Climate Change Indicators: Ice Sheets

Key Points

• Since 1992, Greenland and Antarctica have both lost ice overall (see Figure 1), each one losing more than 100 billion metric tons of ice per year on average.
• The total amount of ice lost by Greenland and Antarctica from 1992 to 2018 was enough to raise sea level worldwide by an average of roughly seven-tenths of an inch.^4,5 By comparison, global average sea level increased by about 3 inches overall during this period (see the Sea Level indicator).
• Ice sheets naturally fluctuate with seasonal variations in temperature, precipitation, and other factors. The NASA JPL data points in Figure 1 show these types of seasonal patterns, particularly for Greenland. With nearly three decades of data, though, Figure 1 shows that the overall shrinking of the ice sheets far exceeds seasonal and year-to-year variations.
• Observations of ice sheets losing mass are consistent with trends in small glaciers (see the Glaciers indicator) as well as warming trends in global temperatures during this period (see the U.S. and Global Temperature indicator).

Background

Ice sheets are large bodies of ice on land that cover hundreds of thousands of square miles on Greenland and Antarctica. Greenland’s ice sheet reaches more than 1 mile thick on average in the interior and contains an estimated 700,000 cubic miles of ice, while Antarctica’s ice is nearly 3 miles thick in some places, with a volume of about 6 million cubic miles.^1,2 Together, these ice sheets hold nearly 70 percent of the world’s fresh water. Some of this ice has been in place for more than 1 million years.

..............................

### GOALS
A: Reproduce everything in the ice sheets page from "Ice sheets are" down to "1 million years.".
B: Decide whether each statement agrees with the ice sheets page, answering yes or no and quoting the words that settle it: (i) Greenland's ice sheet contains about 6 million cubic miles of ice; (ii) together, the ice sheets of Greenland and Antarctica hold nearly 70 percent of the world's fresh water; (iii) global average sea level rose by about 3 inches from 1992 to 2018.
Rely only on the ice sheets page for your answers.

Raw records
..............................

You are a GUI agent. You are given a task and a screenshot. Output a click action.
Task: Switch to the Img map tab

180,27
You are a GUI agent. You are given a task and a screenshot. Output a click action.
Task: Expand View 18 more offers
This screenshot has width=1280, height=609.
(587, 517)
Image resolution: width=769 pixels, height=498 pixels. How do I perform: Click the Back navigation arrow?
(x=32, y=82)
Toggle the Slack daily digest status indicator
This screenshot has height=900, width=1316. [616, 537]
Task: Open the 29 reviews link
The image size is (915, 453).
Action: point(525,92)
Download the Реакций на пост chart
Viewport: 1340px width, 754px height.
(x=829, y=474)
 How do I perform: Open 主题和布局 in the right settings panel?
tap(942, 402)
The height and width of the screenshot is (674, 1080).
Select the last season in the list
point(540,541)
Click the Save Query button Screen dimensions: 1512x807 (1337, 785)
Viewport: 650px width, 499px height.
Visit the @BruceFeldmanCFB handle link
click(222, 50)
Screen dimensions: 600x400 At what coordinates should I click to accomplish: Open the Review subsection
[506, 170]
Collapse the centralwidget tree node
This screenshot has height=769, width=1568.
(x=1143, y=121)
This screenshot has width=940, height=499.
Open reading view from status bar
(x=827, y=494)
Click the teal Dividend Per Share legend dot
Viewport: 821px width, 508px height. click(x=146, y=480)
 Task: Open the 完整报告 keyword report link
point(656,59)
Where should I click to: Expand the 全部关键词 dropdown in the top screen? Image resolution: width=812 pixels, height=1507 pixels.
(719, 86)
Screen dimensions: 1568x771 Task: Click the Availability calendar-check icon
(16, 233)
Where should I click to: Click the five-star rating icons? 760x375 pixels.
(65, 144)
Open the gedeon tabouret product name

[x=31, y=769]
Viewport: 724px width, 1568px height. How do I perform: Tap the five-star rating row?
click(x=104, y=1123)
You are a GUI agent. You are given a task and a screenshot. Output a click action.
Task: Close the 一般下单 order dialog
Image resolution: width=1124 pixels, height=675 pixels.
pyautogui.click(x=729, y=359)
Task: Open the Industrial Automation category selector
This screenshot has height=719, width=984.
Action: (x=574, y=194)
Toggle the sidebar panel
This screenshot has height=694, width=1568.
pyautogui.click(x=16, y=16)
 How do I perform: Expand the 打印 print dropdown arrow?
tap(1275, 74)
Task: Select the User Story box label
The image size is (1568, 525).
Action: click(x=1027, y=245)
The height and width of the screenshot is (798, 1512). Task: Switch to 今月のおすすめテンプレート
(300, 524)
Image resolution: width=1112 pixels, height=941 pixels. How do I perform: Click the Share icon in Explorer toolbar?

..............................

### LIST OF SOLUTIONS
A:
Ice sheets are large bodies of ice on land that cover hundreds of thousands of square miles on Greenland and Antarctica. Greenland’s ice sheet reaches more than 1 mile thick on average in the interior and contains an estimated 700,000 cubic miles of ice, while Antarctica’s ice is nearly 3 miles thick in some places, with a volume of about 6 million cubic miles.^1,2 Together, these ice sheets hold nearly 70 percent of the world’s fresh water. Some of this ice has been in place for more than 1 million years.

B:
(i) No: "contains an estimated 700,000 cubic miles of ice"
(ii) Yes: "Together, these ice sheets hold nearly 70 percent of the world’s fresh water."
(iii) Yes: "global average sea level increased by about 3 inches overall during this period"